## What is being asked
Write out again the part of the data below that opens with the line containing "You are a GUI agent. The screenshot is 420×515." and closes with the line containing "About Us (233, 29)", both lines included. Keep every line as it is, but multiply each answer coordinate by 1.25 and round it to a whole number, with halves rounded up. Leave out the pictures.

## Given data
--- BEGIN ---
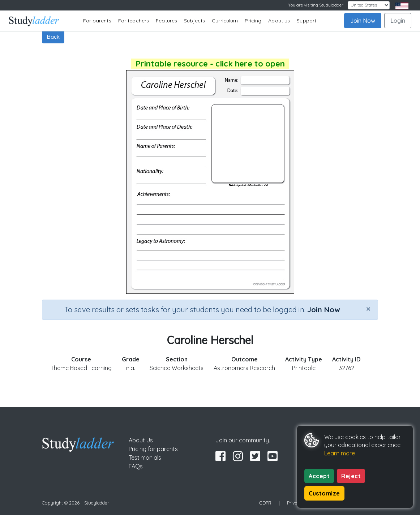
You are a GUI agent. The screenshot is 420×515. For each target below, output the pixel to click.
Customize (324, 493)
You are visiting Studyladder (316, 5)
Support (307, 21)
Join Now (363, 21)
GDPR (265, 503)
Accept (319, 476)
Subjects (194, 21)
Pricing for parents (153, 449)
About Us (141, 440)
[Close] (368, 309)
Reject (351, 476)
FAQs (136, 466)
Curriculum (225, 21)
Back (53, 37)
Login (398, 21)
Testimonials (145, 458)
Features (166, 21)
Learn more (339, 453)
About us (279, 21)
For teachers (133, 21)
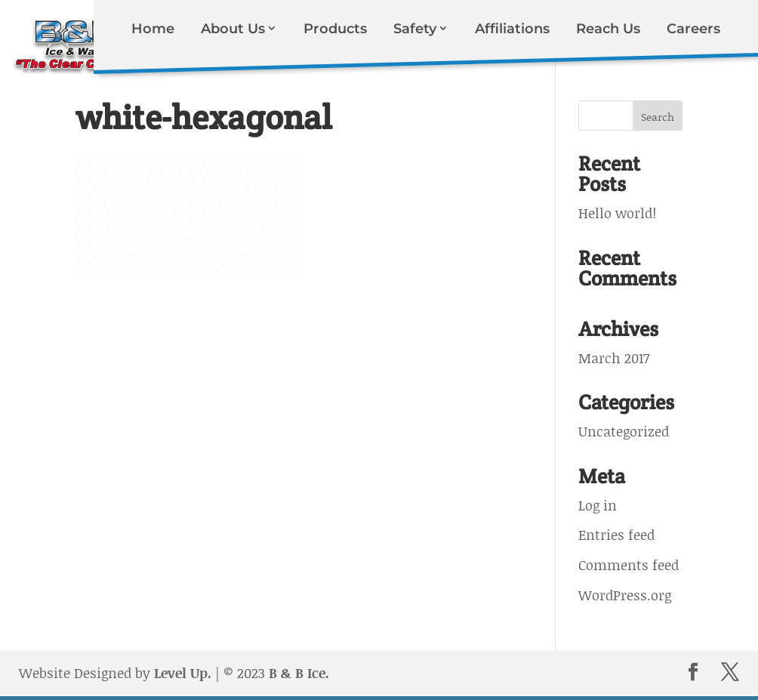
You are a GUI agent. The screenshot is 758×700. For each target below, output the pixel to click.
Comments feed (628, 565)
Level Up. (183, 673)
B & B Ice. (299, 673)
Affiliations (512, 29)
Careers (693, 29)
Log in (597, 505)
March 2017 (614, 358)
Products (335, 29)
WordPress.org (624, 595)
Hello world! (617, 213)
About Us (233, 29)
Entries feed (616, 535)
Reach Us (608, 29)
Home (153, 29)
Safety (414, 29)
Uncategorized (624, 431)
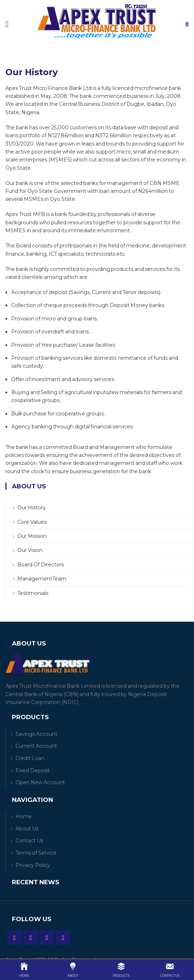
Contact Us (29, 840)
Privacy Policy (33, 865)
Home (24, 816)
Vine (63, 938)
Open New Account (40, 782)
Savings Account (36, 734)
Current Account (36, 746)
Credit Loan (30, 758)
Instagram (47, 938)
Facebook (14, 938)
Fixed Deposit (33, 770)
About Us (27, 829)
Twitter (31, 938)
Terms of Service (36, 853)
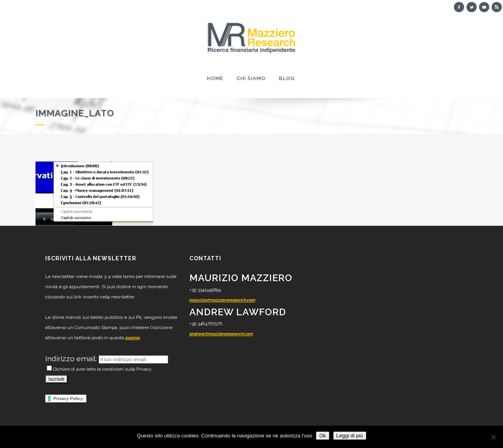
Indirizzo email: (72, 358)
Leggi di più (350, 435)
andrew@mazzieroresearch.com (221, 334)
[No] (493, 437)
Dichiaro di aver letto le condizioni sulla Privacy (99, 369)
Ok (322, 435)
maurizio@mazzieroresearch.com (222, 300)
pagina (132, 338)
--- END ---
--- BEGIN ---
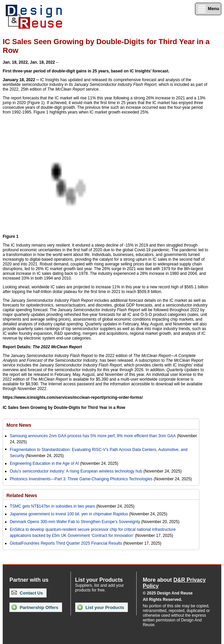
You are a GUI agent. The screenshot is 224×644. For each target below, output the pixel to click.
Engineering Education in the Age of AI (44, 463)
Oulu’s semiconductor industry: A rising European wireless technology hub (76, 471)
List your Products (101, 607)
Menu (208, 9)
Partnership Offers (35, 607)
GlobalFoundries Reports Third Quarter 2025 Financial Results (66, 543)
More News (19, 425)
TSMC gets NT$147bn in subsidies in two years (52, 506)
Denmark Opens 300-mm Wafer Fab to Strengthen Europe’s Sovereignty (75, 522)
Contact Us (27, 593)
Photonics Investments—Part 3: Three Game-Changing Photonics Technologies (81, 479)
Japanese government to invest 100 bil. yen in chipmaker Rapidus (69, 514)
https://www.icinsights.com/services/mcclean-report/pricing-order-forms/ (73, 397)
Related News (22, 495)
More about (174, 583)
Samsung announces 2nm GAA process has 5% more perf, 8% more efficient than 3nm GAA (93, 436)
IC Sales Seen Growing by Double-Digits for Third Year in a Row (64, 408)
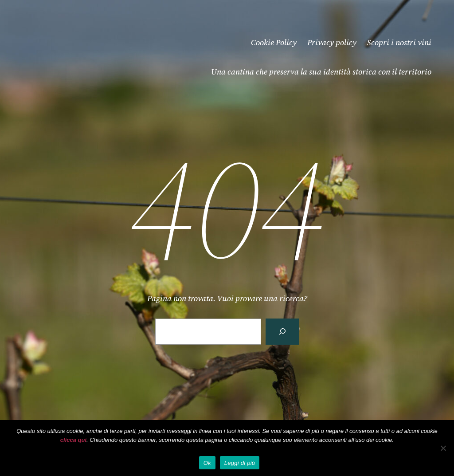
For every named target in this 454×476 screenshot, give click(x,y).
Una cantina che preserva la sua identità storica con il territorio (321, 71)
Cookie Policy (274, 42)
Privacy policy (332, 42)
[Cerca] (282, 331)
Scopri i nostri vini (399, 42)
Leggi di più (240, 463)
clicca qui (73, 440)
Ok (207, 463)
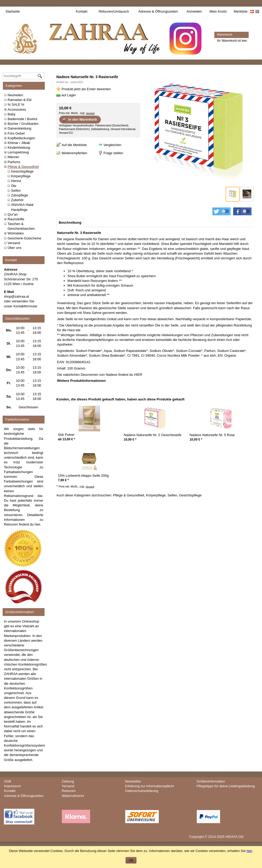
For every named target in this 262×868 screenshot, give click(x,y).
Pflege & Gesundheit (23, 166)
--- END ---
--- BEGIN ---
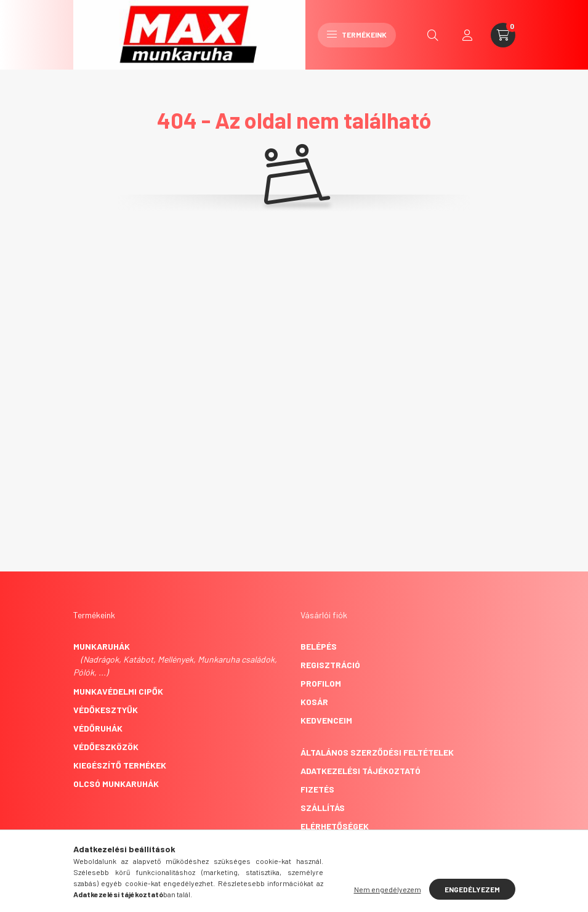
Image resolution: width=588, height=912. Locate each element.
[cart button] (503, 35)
--- END ---
## Solution
You are a GUI agent. The screenshot is 420×515. For each target below, output the pixel to click.
Customize (405, 616)
You are visiting Studyladder (395, 6)
Support (384, 26)
Join Now (454, 26)
GDPR (331, 629)
Accept (399, 595)
Subjects (243, 26)
Pricing for parents (191, 561)
About Us (176, 550)
[Close] (460, 386)
Reject (439, 595)
FAQs (170, 583)
Curriculum (281, 26)
Back (66, 46)
Login (498, 26)
Testimonials (181, 573)
Features (208, 26)
Learn more (424, 566)
About us (349, 26)
For teachers (166, 26)
You are a GUI agent. The screenshot is 758×700. For each target below, output the pixel to click.
Comments feed (785, 706)
Level Up. (229, 841)
B & B Ice. (374, 841)
Affiliations (640, 36)
Careers (866, 36)
Log in (746, 631)
March 2017 (768, 448)
Products (419, 36)
WordPress.org (780, 744)
Hello world! (771, 266)
About Us (291, 36)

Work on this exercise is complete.